> [Supplied text]:
_ _ _ _ _
Good move, Pm holness
Last Tuesday, Prime Minister Holness, on the recommendation of the heads of the security forces, announced the declaration of an SOE in the parishes of St James, Westmoreland and Hanover.
Since Dr Peter Phillips and the PNP withdrew their support for the continuation of the SOES last December, gunmen and criminal gang members who were not killed, incapacitated, or captured have resumed their crime spree. The crime situation out west is particularly dread, as we say on the streets.
Loop Jamaica News reported last Tuesday that: “Two men were shot and killed in two separate incidents in Montego Bay, St James, early Tuesday morning, just hours before Government declared a state of emergency in St James and the neighbouring parishes of Hanover and Westmoreland.”
Some people would like us to believe that this ‘Cowboy Town’ [Wild West] reality can be stopped by mere saturation policing and the implementation of legislation already on the books. These are silver bullets, they suggest.
What rubbish!
One does not need to be a graduate of West Point Military Academy to realise that the rate at which we commit murder in this country, in relation to our population of 2.8 million people, is severely abnormal.
According to Jamaica Constabulary Force data, 49 of our fellow citizens have been killed in St James; 43 in Westmoreland; and Hanover, 13, since the start of the year. Already 410 people have been murdered across Jamaica. They will never return to this mortal coil. As I have said in the past, most of those murdered or incapacitated, doubtless, were the breadwinners for their families. They will live the traumatic consequences for years to come.
_ _ _ _ _
> [Dataset rows]:
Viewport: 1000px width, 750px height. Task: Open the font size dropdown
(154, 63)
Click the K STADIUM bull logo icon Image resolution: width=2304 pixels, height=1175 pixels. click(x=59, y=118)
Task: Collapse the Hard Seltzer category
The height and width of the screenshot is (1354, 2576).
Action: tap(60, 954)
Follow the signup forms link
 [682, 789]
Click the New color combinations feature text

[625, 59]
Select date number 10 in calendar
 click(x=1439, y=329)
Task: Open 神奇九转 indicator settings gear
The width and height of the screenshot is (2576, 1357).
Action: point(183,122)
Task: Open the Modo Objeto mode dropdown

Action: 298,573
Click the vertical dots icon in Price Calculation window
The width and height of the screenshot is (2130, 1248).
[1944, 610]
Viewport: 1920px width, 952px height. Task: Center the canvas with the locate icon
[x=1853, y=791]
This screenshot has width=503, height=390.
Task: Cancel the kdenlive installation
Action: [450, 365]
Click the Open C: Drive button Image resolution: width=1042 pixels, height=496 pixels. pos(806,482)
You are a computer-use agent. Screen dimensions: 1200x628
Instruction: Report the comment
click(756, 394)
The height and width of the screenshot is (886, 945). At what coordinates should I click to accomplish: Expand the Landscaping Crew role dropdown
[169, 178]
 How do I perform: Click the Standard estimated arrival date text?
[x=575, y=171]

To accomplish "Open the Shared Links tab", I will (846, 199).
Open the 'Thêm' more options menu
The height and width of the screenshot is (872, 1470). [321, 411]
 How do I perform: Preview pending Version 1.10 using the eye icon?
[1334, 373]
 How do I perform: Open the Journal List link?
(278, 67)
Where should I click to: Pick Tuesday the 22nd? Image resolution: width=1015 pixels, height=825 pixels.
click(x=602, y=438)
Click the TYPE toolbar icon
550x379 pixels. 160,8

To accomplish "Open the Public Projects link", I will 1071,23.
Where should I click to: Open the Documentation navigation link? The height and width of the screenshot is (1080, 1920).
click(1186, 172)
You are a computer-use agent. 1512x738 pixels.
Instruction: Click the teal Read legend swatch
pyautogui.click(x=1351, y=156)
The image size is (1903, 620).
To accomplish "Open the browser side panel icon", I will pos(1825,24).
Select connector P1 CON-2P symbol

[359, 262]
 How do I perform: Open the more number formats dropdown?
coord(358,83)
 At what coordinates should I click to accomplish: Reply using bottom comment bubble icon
_ _ _ _ _
> [Problems and tasks]:
A. Name every Jamaican parish mentioned in the opinion piece on the state of emergency.
B. Write the next part of the opinion piece on the state of emergency, beginning after its final sentence.

> [Answers provided]:
A. St James, Westmoreland, Hanover

B.
I have said in this space before that life is the most important human right. Among us, however, are some who have decided to rape, murder and pillage. And there are those who believe such ravenous beasts should be treated with kid gloves — beasts likes those who snuffed out the lives of 8-year-old Shantae Skyers in Sterling Castle in St Andrew and 11-year-old Trisha Morris of Pond, in Hanover.
Crime runs like a fault line through this country. This has been the reality for ‘donkey years’. I sense, however, that folks are beginning to really understand that no Jamaican is safe in these abnormal conditions.
And recall last week I wrote: “I trust the chirps of the reliable Black-bellied Plovers, Bananaquits and John Chewits. They have been extremely accurate to date. Extremely! At a function last Sunday, a Chicken Hawk took me aside and warbled that the PNP’S leadership is discussing how the party might climb down from its withdrawal of support for the SOES. I grew up in deep rural St Mary. I don’t like the Chicken Hawk. I hope I will be given reasons to have a change of heart.”
Well, it looks as if this new bird might be close to certain important conduits. After the announcement of the declaration of the SOES last Tuesday by Holness, The Gleaner reported, among other things: “In a statement, Phillips said that with the increasing rate of murder in Westmoreland, Hanover and St James, there is no disagreement with a national response.”
Let us see what Dr Phillips and the PNP will do when the SOES have to be extended. Will the PNP do another political suicide dive? Or is it that the Chicken Hawk was right after all?
The SOE cannot be a permanent response to the high levels of serious crime in our country. That is a no-brainer. I believe, however, that, if the security forces were not interrupted in their duties during the previous
SOES we would not be here again. The PNP needs to atone.
TOO MANY MISCREANTS IN THE JCF
Michael Burrell’s interview on Nationwide News last Monday moved me almost to tears. I am sure that others who heard it were similarly jolted.
Burrell, the father of 32-yearold Kevron Burrell, who was killed while on his way to a wake last Sunday, will need a lot of support, likewise his family. This matter must be quickly investigated and justice must be served.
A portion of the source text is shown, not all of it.